From: Heiner Kallweit @ 2019-02-10 11:44 UTC (permalink / raw)
To: Sander Eikelenboom, Eric Dumazet, Realtek linux nic maintainers,
Eric Dumazet
Cc: Linus Torvalds, linux-kernel, netdev
In-Reply-To: <302dd169-d981-9d8d-99a6-9d1462e913f9@eikelenboom.it>
On 10.02.2019 10:16, Sander Eikelenboom wrote:
> On 09/02/2019 12:50, Heiner Kallweit wrote:
>> On 09.02.2019 11:07, Sander Eikelenboom wrote:
>>> On 09/02/2019 10:59, Heiner Kallweit wrote:
>>>> On 09.02.2019 10:34, Sander Eikelenboom wrote:
>>>>> On 09/02/2019 10:02, Heiner Kallweit wrote:
>>>>>> On 09.02.2019 00:09, Eric Dumazet wrote:
>>>>>>>
>>>>>>>
>>>>>>> On 02/08/2019 01:50 PM, Heiner Kallweit wrote:
>>>>>>>> On 08.02.2019 22:45, Sander Eikelenboom wrote:
>>>>>>>>> On 08/02/2019 22:22, Heiner Kallweit wrote:
>>>>>>>>>> On 08.02.2019 21:55, Sander Eikelenboom wrote:
>>>>>>>>>>> On 08/02/2019 19:52, Heiner Kallweit wrote:
>>>>>>>>>>>> On 08.02.2019 19:29, Sander Eikelenboom wrote:
>>>>>>>>>>>>> L.S.,
>>>>>>>>>>>>>
>>>>>>>>>>>>> While testing a linux 5.0-rc5 kernel (with some patches on top but they don't seem related) under Xen i the nasty splat below,
>>>>>>>>>>>>> that I haven encountered with Linux 4.20.x.
>>>>>>>>>>>>>
>>>>>>>>>>>>> Unfortunately I haven't got a clear reproducer for this and bisecting could be nasty due to another (networking related) kernel bug.
>>>>>>>>>>>>>
>>>>>>>>>>>>> If you need more info, want me to run a debug patch etc., please feel free to ask.
>>>>>>>>>>>>>
>>>>>>>>>>>> Thanks for the report. However I see no change in the r8169 driver between
>>>>>>>>>>>> 4.20 and 5.0 with regard to BQL code.

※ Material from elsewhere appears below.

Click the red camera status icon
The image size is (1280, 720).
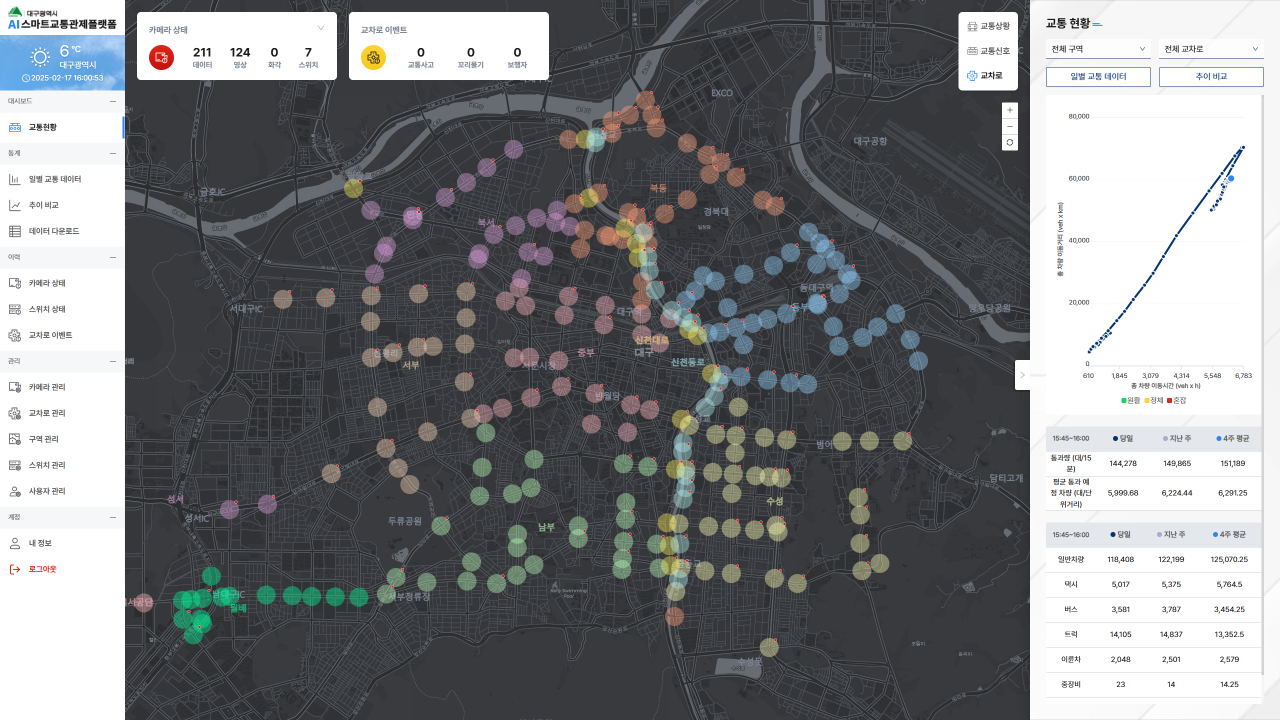[x=161, y=58]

Having said that the root cause could
>>>>>>>>>>>> be somewhere else. Therefore I'm afraid a bisect will be needed.
>>>>>>>>>>>
>>>>>>>>>>> Hmm i did some diging and i think:
>>>>>>>>>>> bd7153bd83b806bfcc2e79b7a6f43aa653d06ef3 r8169: remove unneeded mmiowb barriers
>>>>>>>>>>> 2e6eedb4813e34d8d84ac0eb3afb668966f3f356 r8169: make use of xmit_more and __netdev_sent_queue
>>>>>>>>>>> 620344c43edfa020bbadfd81a144ebe5181fc94f net: core: add __netdev_sent_queue as variant of __netdev_tx_sent_queue
>>>>>>>>>>>
>>>>>>>>>> You're right. Thought this was added in 4.20 already.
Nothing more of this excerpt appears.